Drew
Member
You don't seem to realize that you are begging the very question at issue. In your first sentence you appear to assume that a concern with "individual election" has already been established. But this is precisely what is at issue here. The rest of your post is similar - you appear to be "asking me to simply take your word on it" when you write "All you have to do to see that Paul is talking about individual election more then its national impications". Surely you realize that this is very issue on the table.mondar said:Drew said:A follow-on to my previous post. I suspect that someone could try to argue that the Old Testament allusion to "one serving the other" constitutes a sudden transition from the rather obvious "nation-level" treatment of the preceding lines to the specificity of Esau and Jacob as individuals. I had not really dealt with that possibilty but intend to.
I dont see such an effort as being pertinent to our present discussion. Abraham was chosen, there were national promises included in his individual election. God said to him that he would make of him a great nation. However, since that material is not quoted by Paul either, I dont see how it is pertinent to Pauls discussion. All you have to do to see that Paul is talking about individual election more then its national impications (but not to the exclusion of national impications) is to look at what Paul chose to quote, and what he did not quote.

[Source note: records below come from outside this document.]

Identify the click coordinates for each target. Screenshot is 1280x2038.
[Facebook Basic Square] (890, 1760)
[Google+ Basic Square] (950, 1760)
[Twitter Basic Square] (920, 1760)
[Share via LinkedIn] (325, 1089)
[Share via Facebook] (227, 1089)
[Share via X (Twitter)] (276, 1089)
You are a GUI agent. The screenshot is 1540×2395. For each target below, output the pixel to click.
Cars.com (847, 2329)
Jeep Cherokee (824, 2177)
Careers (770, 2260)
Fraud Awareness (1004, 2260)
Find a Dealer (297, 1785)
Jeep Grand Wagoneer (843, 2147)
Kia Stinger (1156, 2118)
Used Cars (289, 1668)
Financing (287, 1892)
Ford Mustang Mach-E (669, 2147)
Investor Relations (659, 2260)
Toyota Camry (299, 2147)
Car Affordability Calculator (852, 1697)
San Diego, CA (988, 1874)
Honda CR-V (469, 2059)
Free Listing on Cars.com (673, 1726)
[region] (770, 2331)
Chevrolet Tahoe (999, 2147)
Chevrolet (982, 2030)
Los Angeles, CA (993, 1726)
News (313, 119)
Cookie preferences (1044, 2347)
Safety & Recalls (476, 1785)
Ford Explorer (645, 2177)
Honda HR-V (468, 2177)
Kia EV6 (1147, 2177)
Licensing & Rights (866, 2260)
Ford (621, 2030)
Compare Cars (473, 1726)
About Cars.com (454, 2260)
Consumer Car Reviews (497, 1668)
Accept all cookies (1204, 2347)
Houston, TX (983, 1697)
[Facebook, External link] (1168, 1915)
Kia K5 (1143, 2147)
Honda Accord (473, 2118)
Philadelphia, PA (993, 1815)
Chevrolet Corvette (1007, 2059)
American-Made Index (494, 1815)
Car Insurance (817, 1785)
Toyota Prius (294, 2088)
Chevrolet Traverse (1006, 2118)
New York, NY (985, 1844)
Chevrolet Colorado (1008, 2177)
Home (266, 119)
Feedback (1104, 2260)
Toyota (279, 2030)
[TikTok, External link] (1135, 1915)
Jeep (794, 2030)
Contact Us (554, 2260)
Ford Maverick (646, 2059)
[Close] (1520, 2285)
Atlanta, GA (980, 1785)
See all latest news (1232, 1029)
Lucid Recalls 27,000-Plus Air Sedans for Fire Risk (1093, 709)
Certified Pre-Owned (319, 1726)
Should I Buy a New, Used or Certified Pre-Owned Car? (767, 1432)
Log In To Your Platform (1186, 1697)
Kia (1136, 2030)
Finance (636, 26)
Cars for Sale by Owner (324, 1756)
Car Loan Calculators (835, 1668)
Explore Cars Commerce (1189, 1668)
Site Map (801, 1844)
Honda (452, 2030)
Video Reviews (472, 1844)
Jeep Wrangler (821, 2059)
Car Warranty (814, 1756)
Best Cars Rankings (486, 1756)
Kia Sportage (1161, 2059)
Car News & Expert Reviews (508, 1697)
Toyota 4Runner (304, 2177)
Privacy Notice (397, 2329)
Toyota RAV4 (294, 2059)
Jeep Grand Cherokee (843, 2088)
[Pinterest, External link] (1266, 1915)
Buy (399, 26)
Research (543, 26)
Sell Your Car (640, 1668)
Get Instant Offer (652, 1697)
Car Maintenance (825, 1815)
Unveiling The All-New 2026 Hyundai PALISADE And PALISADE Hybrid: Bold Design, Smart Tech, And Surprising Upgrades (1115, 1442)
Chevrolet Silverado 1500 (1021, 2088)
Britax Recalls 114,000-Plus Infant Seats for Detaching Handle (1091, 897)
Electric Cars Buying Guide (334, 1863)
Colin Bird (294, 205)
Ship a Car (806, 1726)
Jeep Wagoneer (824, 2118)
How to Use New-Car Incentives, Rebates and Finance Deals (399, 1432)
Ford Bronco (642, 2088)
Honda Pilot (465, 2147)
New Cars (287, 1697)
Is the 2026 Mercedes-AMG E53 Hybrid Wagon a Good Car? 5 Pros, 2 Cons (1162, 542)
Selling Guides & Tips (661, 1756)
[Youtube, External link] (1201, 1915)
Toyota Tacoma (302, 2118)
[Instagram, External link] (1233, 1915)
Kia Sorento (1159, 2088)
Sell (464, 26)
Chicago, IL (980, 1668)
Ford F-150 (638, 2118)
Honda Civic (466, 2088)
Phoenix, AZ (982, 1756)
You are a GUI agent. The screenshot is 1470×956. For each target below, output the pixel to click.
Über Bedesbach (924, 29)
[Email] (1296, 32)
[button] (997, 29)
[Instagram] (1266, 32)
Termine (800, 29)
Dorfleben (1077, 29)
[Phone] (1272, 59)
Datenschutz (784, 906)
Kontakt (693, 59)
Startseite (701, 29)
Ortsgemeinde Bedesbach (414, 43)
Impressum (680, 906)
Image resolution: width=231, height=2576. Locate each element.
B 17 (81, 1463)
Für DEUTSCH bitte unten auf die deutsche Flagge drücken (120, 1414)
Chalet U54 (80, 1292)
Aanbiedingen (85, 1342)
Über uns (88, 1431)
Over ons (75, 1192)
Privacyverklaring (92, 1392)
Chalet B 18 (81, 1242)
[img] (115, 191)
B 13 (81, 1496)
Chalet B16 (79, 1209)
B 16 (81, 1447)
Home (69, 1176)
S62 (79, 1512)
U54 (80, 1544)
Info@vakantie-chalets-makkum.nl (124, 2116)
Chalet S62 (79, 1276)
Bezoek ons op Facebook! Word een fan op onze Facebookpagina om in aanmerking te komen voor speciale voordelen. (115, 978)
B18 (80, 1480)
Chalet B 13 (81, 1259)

I am constructing a detailed and comprehensive argument about the whole Esau / Jacob thing. I claim that the argument makes a strong case that the reference to a promise in relation to these two individuals is really not about them as individuals at all, but rather about two nations that issue from them. Of course, even I would grant that there is indeed a very limited sense in which the Esau / Jacob promise is "about individuals". But, I intend to show that the substantial underying point that Paul has in mind is about nations.